Brief:
Go through the material and return every line that contains the string "will".

Records for this exercise:
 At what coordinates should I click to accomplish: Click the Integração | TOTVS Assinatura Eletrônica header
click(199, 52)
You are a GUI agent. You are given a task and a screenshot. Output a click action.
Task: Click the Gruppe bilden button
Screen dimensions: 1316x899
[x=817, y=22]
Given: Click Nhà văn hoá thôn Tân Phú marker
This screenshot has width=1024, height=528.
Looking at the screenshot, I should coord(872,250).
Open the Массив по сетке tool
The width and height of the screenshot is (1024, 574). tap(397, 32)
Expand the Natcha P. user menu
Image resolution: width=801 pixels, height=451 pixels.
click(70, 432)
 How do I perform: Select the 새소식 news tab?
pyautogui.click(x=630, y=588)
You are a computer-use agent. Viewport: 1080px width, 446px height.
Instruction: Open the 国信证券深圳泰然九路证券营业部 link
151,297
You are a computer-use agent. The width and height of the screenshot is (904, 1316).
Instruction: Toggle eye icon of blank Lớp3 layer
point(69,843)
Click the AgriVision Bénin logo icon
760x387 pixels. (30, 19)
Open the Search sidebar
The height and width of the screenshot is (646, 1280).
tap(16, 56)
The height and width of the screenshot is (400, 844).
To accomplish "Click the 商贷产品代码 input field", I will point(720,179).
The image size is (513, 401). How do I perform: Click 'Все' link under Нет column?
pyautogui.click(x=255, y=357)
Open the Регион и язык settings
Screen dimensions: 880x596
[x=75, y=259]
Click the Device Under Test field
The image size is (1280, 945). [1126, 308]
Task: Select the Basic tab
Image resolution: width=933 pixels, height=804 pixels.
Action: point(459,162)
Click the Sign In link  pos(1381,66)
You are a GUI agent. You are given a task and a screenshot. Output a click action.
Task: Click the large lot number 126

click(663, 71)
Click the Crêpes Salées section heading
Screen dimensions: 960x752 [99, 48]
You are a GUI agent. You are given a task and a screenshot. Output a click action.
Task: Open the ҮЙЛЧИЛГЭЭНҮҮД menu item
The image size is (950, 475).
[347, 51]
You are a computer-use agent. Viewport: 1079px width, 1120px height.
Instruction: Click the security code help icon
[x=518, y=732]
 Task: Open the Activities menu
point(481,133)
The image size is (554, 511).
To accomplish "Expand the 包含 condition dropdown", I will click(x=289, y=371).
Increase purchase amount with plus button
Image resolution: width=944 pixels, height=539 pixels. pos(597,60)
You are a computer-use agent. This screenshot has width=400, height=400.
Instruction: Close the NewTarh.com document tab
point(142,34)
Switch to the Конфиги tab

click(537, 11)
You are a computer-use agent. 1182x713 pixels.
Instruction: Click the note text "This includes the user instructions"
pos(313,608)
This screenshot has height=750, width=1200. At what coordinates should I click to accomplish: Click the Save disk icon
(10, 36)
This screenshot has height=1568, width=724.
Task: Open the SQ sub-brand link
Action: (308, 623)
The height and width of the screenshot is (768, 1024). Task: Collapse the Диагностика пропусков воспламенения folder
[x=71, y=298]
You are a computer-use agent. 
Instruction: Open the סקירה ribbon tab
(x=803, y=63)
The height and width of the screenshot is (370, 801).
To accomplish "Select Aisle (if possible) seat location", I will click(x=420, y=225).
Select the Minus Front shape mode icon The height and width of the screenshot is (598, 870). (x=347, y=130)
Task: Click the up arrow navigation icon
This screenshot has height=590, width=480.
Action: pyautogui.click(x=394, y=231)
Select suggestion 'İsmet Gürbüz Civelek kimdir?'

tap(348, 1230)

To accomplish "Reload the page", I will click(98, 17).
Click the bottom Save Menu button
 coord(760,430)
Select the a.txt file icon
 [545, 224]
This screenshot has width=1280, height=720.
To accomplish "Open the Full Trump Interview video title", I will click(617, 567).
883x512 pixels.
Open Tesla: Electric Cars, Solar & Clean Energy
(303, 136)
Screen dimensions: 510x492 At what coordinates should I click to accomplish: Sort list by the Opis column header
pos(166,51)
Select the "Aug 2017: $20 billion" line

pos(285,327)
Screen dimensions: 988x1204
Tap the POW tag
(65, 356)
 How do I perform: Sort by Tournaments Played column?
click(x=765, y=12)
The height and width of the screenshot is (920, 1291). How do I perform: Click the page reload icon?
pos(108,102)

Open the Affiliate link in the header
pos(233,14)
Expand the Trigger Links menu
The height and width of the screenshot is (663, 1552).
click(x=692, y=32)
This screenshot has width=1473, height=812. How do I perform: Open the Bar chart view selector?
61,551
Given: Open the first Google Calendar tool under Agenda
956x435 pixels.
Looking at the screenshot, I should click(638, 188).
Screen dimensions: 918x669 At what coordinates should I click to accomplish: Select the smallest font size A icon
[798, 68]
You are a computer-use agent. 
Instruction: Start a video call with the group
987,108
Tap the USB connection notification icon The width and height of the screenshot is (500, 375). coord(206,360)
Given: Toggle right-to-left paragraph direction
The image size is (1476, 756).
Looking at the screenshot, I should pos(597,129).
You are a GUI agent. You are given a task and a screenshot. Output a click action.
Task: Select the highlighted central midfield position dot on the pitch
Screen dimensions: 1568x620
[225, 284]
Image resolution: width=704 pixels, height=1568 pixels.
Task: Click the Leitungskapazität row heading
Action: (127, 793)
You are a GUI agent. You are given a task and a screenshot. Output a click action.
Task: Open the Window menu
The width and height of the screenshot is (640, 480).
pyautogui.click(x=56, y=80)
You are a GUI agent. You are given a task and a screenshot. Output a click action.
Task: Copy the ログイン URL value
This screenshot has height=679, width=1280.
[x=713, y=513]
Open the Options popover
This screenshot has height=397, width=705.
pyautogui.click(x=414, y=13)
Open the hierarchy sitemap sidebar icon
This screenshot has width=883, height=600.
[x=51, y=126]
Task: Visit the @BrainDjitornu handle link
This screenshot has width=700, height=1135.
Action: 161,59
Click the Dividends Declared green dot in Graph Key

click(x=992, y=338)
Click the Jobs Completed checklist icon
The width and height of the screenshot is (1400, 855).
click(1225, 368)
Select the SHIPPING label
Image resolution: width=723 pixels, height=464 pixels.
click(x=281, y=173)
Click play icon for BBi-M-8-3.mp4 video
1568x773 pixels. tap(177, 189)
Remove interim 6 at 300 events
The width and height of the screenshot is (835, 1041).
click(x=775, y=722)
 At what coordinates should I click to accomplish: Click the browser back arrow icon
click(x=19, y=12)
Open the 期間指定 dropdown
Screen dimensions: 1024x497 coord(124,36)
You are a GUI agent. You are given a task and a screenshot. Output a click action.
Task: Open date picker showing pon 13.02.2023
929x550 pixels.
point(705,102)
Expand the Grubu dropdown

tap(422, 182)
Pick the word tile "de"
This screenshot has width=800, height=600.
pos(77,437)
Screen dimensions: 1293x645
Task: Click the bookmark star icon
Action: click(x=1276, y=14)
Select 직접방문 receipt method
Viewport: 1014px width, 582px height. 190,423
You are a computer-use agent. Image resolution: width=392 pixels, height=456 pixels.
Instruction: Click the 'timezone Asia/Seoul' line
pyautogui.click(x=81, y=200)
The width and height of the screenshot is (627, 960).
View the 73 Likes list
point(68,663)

Your response:
To accomplish "Click the 商贷产品代码 input field", I will point(720,179).
To accomplish "Expand the 包含 condition dropdown", I will click(x=289, y=371).
To accomplish "Select Aisle (if possible) seat location", I will click(x=420, y=225).
To accomplish "Reload the page", I will click(98, 17).
To accomplish "Open the Full Trump Interview video title", I will click(617, 567).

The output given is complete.